Bio::DB::Sam - Bio::DB::Bam::AlignmentWrapper->padded_alignment

classic Classic list List threaded Threaded
4 messages Options
Reply | Threaded
Open this post in threaded view
|

Bio::DB::Sam - Bio::DB::Bam::AlignmentWrapper->padded_alignment

Keiran Raine
Hi all,

(some sections of this email have been monospaced, hopefully formatting will be retained)

I'm encountering unexpected results from Bio::DB::Sam when requesting the 'matches' component of the padded_alignment:

TAAACTATAAATAGCTCCTTTCACCTTTAGTCAAAGGAAATATCAAGAAGGCCTGTAGGGTAGCTCCCTATGGCTGTTTAAAAAGTGTTTGATTTTTATG
||||||||||||||||||||||||||||||||||||||||||||||||||||||||||||||||||||||||||||||||||||||||||||||||||||
TAAACTATAAATAGCTCCTTCCACCTTTAGTCAAAGGAAATATCAAGAAGGCCTGTAGGGTAGCTCCCTATGGCTGTTTAAAAAGTGATTGGTTTTTTTT
                    *                                                                  *   *     * *

I've indicated with '*' where I would not expect to see the '|' symbol in the match string.

I've written a patch that resolves this (attached), it may not be the most efficient way to do it but it gives the correct result:

TAAACTATAAATAGCTCCTTTCACCTTTAGTCAAAGGAAATATCAAGAAGGCCTGTAGGGTAGCTCCCTATGGCTGTTTAAAAAGTGTTTGATTTTTATG
|||||||||||||||||||| |||||||||||||||||||||||||||||||||||||||||||||||||||||||||||||||||| ||| ||||| | 
TAAACTATAAATAGCTCCTTCCACCTTTAGTCAAAGGAAATATCAAGAAGGCCTGTAGGGTAGCTCCCTATGGCTGTTTAAAAAGTGATTGGTTTTTTTT

Kind regards,

Keiran Raine
Senior Computer Biologist
The Cancer Genome Project
Ext: 7703


-- The Wellcome Trust Sanger Institute is operated by Genome Research Limited, a charity registered in England with number 1021457 and a compa ny registered in England with number 2742969, whose registered office is 2 15 Euston Road, London, NW1 2BE.


------------------------------------------------------------------------------
Free Software Download: Index, Search & Analyze Logs and other IT data in
Real-Time with Splunk. Collect, index and harness all the fast moving IT data
generated by your applications, servers and devices whether physical, virtual
or in the cloud. Deliver compliance at lower cost and gain new business
insights. http://p.sf.net/sfu/splunk-dev2dev 
_______________________________________________
Gmod-gbrowse mailing list
[hidden email]
https://lists.sourceforge.net/lists/listinfo/gmod-gbrowse

AlignWrapper.pm.patch (674 bytes) Download Attachment
Reply | Threaded
Open this post in threaded view
|

Re: Bio::DB::Sam - Bio::DB::Bam::AlignmentWrapper->padded_alignment

Keiran Raine
Hi all,

Some subsequent thinking on this has lead to a modification to the patch.  This should be significantly more efficient.
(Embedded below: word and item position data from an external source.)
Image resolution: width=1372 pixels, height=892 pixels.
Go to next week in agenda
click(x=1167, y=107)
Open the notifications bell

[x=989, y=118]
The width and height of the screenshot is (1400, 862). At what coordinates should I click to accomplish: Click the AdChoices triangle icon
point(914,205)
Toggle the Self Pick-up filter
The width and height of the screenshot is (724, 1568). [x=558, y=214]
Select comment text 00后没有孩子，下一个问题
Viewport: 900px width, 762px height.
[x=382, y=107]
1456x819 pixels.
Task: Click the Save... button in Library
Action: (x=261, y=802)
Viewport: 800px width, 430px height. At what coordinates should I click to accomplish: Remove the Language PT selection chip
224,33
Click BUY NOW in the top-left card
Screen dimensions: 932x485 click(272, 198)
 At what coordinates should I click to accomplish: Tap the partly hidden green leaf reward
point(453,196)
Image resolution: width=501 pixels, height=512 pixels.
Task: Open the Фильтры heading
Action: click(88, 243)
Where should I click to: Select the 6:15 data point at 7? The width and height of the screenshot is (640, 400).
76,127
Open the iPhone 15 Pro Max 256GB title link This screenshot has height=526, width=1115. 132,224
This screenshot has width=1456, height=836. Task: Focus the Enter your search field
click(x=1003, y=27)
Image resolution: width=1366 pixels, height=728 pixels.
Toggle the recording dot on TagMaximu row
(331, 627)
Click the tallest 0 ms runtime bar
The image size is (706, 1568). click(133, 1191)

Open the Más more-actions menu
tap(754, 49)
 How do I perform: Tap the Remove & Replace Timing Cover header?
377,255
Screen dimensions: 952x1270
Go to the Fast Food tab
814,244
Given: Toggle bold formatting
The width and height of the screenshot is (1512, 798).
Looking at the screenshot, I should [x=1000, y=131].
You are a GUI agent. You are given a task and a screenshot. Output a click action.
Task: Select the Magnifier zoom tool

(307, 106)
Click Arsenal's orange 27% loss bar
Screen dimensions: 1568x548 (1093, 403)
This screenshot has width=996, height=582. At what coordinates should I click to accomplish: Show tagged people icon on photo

-- The Wellcome Trust Sanger Institute is operated by Genome Research Limited, a charity registered in England with number 1021457 and a company registered in England with number 2742969, whose registered office is 215 Euston Road, London, NW1 2BE.



Keiran Raine
Senior Computer Biologist
The Cancer Genome Project
Ext: 7703





On 28 Feb 2011, at 21:50, Keiran Raine wrote:

Hi all,

(some sections of this email have been monospaced, hopefully formatting will be retained)

I'm encountering unexpected results from Bio::DB::Sam when requesting the 'matches' component of the padded_alignment:

TAAACTATAAATAGCTCCTTTCACCTTTAGTCAAAGGAAATATCAAGAAGGCCTGTAGGGTAGCTCCCTATGGCTGTTTAAAAAGTGTTTGATTTTTATG
||||||||||||||||||||||||||||||||||||||||||||||||||||||||||||||||||||||||||||||||||||||||||||||||||||
TAAACTATAAATAGCTCCTTCCACCTTTAGTCAAAGGAAATATCAAGAAGGCCTGTAGGGTAGCTCCCTATGGCTGTTTAAAAAGTGATTGGTTTTTTTT
                    *                                                                  *   *     * *

I've indicated with '*' where I would not expect to see the '|' symbol in the match string.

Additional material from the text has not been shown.